At trial; McGovern’s moved for a directed verdict after Borges rested her case. Mass. R. Civ. P., Rule 50(a). The court denied the motion. After McGovern’s case, which consisted solely of Ramos’s testimony, it renewed its motion. The court then allowed the motion, noting that premises-liability cases were difficult to prove and that this case was a “pretty close” one. The court ruled that Borges had failed to show that McGovern’s had caused the alleged foreign substance to be on the floor, that McGovern’s had actual knowledge of its existence and failed to use due care to remove it, or that the substance had been present for such a time that McGovern’s should have known about it and taken steps to make the area reasonably safe. See Oliverie v. Massachusetts Bay Transp. Auth., 363 Mass. 165, 167 (1961); DiCarlo v. Demoulas Supermarkets, Inc., 2006 Mass. App. Div. 79, 80.4
Borges submitted that McGovern’s had caused the offending substance, apparently water, to be on the floor where she fell, and that she had introduced sufficient evidence for a jury to infer that McGovern’s employees had spilled it on the floor before or during the brunch. Specifically, Borges emphasized evidence that water had already been placed on the dining tables or “at the buffet” by the time guests arrived, that Ramos had regularly used the kitchen door near the place of the fall, that no patrons had been in that area,5 that a cart containing apparently dirty dishes and glasses stood nearby, and that the area was poorly lit. From such evidence, Borges argues, a jury could reasonably infer that McGovern’s employees had carried water from the kitchen to the dining area, that they had brought soiled tableware to the cart near the kitchen for later washing, and that during such activity, an employee had spilled liquid on the floor. The jury could further infer that it was unlikely that a patron had created the spill. Additional evidence of poor lighting and that only one employee served the large gathering bolstered the inference that the employee was either unable to see a spill on the floor or was too busy to attend to one had he noticed it.6
Viewing the evidence in the record before us in the light most favorable to Borges, it cannot be concluded that no rational fact finder could determine that McGovern’s had created the allegedly dangerous condition. Indeed, a fact finder could have found that, even in dim light, Ramos’s frequent travels through the kitchen door afforded him a reasonable opportunity to have detected the offending substance and taken steps to remove it.

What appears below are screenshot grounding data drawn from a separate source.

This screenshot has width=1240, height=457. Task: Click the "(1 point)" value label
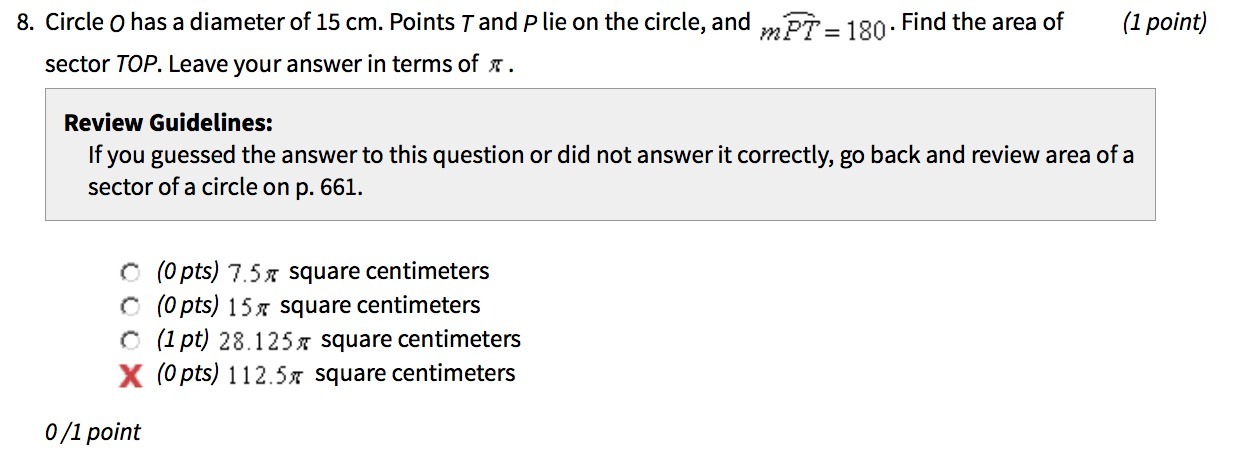(1164, 22)
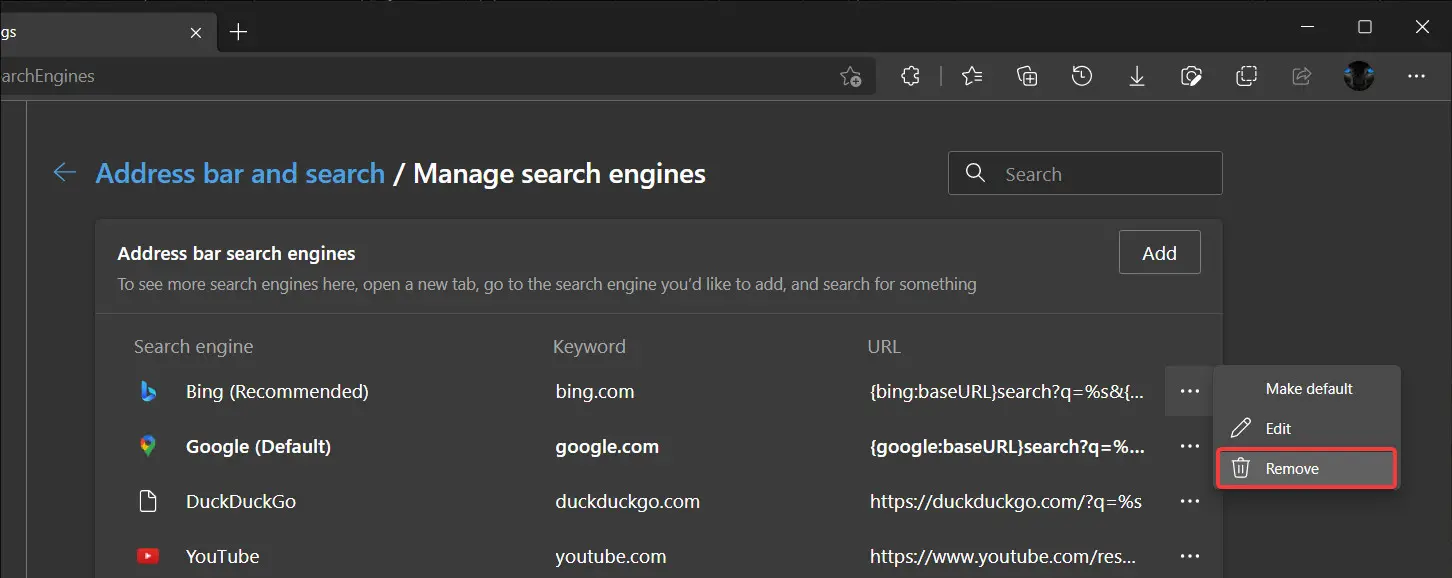Click the Share arrow icon
This screenshot has width=1452, height=578.
click(x=1302, y=76)
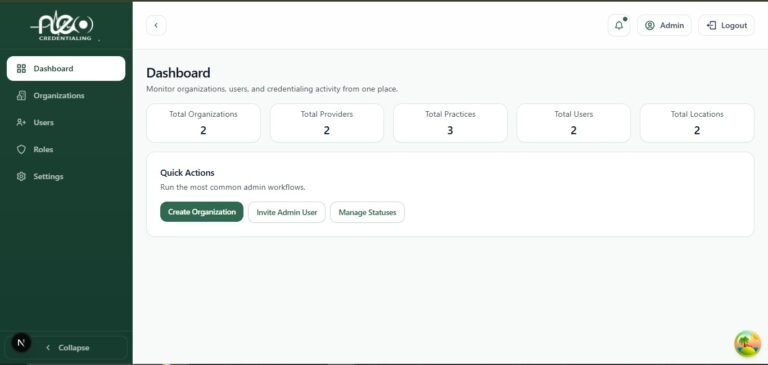The width and height of the screenshot is (768, 365).
Task: Collapse the sidebar with the Collapse chevron
Action: 48,347
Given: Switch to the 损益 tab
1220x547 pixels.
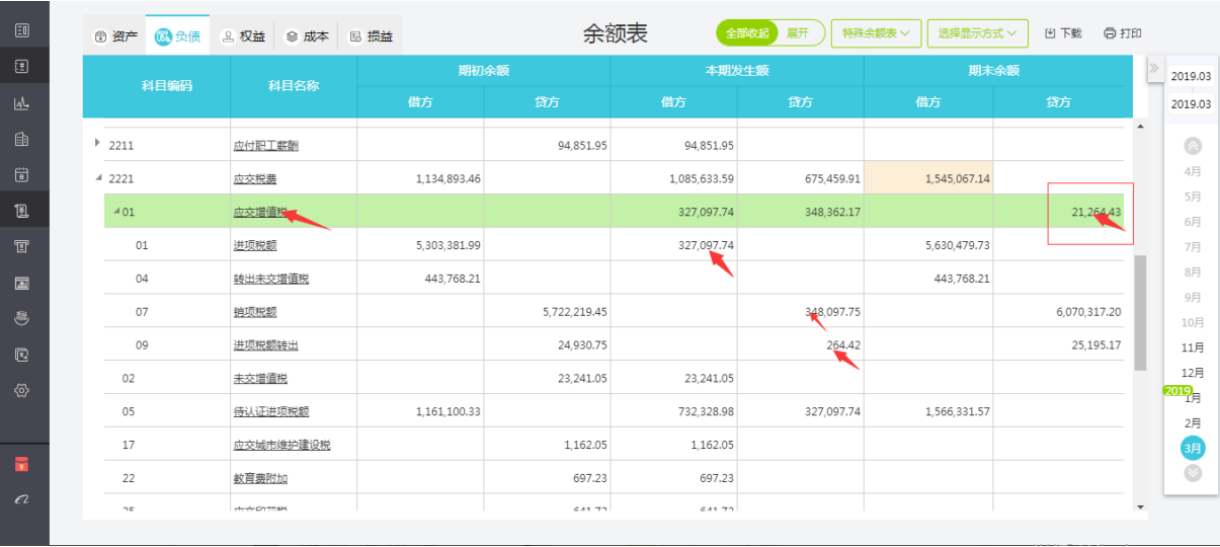Looking at the screenshot, I should pyautogui.click(x=370, y=37).

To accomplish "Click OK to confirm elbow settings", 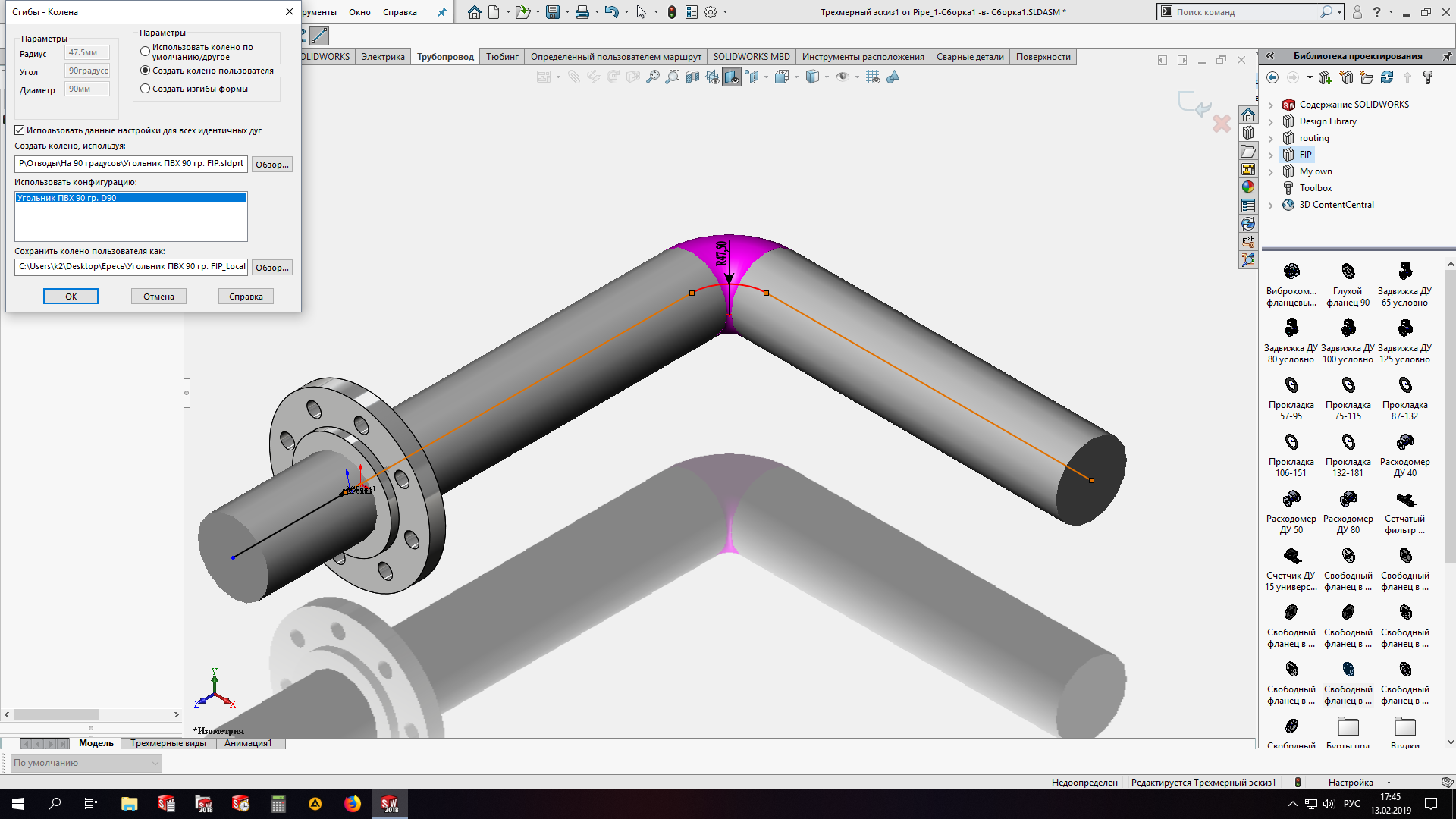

We recently reiterated that in close cases, trial judges should consider allowing the jury to reach its verdict rather than directing one, since the court may entertain *102a Mass. R. Civ. P., Rule 50(b), motion for judgment notwithstanding the verdict, if necessary. Rollins v. Shaws Supermarkets, Inc., 2007 Mass. App. Div. 36 (April 9, 2007). Such an approach helps to avoid the new trial we are compelled to order here. Rather than repeat the discussion in Rollins, we incorporate it by reference.

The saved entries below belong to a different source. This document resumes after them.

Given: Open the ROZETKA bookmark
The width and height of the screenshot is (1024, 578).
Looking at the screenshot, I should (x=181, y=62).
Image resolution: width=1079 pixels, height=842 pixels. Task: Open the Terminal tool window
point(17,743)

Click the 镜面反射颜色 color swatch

The judgment entered in favor of the defendant, McGovern’s Family Restaurant, is vacated, the allowance of the defendant’s directed verdict motion is reversed, and the case is returned to the Taunton Division of the District Court Department for a new trial.
So ordered.

 Antonio Borges claimed a loss of consortium as a result of Borges’s physical injuries.

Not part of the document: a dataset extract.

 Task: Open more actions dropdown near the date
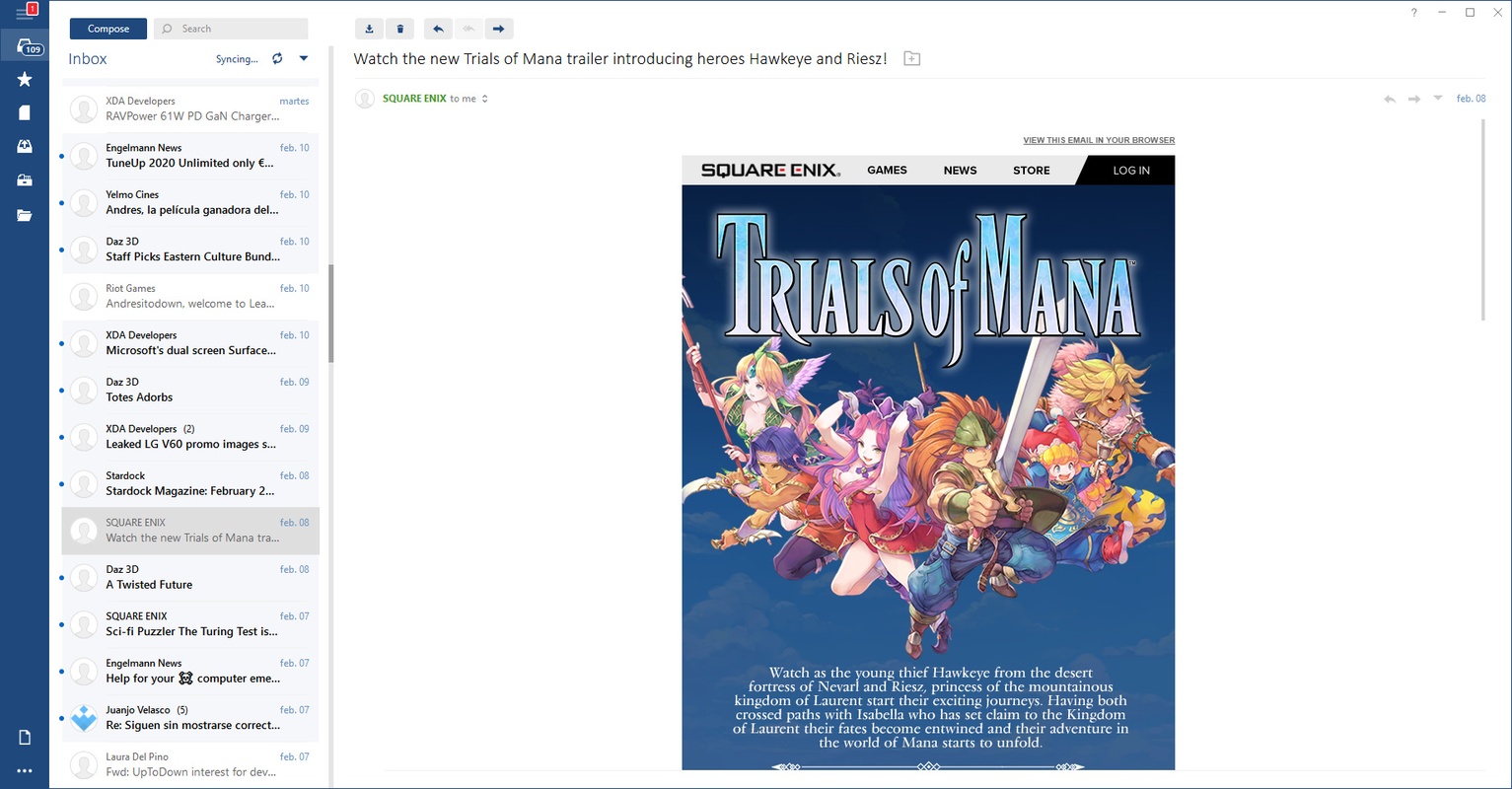coord(1438,98)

 Because we find that the evidence presented here should have carried the case to the jury under the “traditional approach” to premises liability, and given the fact that the parties obviously neither briefed, nor argued, the “mode of operation” approach articulated by the Supreme Judicial Court a week after oral argument in this case, we do not analyze the effect, if any, of Sheehan v. Roche Bros. Supermarkets, Inc., 448 Mass. 780 (2007) in any retrial of this case.

 There is, however, nothing in the record to establish that the area in question was off-limits to patrons.

 The court’s apparent evaluation of the credibility of the witnesses, suggested by comments that Borges did not place the kitchen in the same area as Ramos’s testimony indicated it was or that there was a discrepancy between Borges’s “puddle” testimony and Drywa’s “droplets” testimony, was inappropriate in deciding a directed verdict motion. See, e.g., Doe, supra at 76; Scott v. Boston Hous. Auth., 56 Mass. App. Ct. 287, 294-295 (2002).